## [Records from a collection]
_____
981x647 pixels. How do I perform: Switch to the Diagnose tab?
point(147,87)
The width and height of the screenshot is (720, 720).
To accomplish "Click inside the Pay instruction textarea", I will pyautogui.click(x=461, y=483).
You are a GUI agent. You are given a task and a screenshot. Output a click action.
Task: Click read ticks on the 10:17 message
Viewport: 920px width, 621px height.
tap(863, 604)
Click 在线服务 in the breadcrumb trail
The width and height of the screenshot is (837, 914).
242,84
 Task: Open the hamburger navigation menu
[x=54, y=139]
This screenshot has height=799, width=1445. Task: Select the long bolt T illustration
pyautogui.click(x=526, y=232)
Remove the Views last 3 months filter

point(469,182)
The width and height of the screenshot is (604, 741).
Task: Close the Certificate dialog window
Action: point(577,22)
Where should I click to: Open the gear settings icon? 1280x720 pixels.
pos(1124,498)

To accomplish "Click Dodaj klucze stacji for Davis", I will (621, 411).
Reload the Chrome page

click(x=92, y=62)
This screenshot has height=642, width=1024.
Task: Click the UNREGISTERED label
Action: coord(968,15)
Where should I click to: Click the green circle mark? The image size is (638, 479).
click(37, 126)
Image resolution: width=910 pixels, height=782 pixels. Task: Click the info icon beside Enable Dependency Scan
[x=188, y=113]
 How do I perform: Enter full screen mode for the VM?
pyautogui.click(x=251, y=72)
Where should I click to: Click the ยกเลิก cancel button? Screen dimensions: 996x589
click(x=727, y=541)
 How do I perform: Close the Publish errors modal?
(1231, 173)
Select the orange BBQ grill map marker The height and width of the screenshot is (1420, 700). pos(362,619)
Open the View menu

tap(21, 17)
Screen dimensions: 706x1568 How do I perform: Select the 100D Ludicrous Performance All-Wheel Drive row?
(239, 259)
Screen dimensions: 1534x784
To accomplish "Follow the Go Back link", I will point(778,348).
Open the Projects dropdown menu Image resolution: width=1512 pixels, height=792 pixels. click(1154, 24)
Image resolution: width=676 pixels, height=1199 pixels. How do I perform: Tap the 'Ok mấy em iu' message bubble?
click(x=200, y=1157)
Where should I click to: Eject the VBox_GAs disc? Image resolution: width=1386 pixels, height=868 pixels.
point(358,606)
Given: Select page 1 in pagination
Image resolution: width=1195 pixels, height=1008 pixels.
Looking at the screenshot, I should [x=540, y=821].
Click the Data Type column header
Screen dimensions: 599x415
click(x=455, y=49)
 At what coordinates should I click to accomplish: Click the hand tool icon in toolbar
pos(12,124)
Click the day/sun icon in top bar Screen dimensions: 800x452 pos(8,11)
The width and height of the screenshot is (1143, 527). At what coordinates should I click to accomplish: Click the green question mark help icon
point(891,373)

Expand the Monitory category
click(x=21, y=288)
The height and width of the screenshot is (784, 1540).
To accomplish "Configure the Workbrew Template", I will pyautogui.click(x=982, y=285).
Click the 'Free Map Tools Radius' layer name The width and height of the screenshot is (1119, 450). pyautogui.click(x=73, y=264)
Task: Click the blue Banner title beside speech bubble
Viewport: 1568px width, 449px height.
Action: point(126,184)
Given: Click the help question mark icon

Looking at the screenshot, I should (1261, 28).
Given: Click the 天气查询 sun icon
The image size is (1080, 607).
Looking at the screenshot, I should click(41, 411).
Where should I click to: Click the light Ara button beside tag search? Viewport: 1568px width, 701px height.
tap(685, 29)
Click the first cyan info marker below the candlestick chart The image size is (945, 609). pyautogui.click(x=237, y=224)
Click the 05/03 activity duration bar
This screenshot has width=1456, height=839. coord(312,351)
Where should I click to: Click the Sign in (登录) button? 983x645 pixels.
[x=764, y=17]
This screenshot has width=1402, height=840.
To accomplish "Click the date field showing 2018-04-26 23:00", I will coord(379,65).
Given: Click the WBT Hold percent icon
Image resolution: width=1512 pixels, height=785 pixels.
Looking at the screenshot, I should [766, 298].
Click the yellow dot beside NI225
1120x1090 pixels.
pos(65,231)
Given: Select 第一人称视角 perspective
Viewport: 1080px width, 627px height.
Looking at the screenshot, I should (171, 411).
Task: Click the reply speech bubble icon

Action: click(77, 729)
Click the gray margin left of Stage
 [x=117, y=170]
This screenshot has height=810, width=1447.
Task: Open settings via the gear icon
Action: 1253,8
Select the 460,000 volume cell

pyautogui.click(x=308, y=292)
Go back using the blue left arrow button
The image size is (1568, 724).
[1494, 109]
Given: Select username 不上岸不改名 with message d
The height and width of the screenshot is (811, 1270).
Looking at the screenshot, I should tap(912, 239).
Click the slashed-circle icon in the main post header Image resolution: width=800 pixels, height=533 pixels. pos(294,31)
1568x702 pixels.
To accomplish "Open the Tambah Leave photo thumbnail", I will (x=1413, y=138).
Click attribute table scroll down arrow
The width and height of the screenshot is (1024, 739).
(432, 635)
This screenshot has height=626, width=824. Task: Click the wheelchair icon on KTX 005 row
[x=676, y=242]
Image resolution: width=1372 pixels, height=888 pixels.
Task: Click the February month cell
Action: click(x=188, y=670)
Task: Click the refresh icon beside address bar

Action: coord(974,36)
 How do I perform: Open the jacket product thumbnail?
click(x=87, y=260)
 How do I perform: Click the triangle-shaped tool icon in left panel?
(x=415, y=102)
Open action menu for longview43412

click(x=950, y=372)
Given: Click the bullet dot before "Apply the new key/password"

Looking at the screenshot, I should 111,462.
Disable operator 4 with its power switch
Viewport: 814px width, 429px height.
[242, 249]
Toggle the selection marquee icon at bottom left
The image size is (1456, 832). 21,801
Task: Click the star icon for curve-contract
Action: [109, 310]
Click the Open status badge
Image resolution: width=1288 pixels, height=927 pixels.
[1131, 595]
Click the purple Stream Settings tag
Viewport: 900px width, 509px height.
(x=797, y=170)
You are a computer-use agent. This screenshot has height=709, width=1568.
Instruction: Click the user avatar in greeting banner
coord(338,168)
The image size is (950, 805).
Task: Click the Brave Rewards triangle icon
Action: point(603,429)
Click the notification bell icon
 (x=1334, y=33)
_____
## [Activity]
Of all the lines in the data above, show only those that hold the word "agent".

## [Solution for this exercise]
You are a GUI agent. You are given a task and a screenshot. Output a click action.
You are a computer-use agent. This screenshot has height=709, width=1568.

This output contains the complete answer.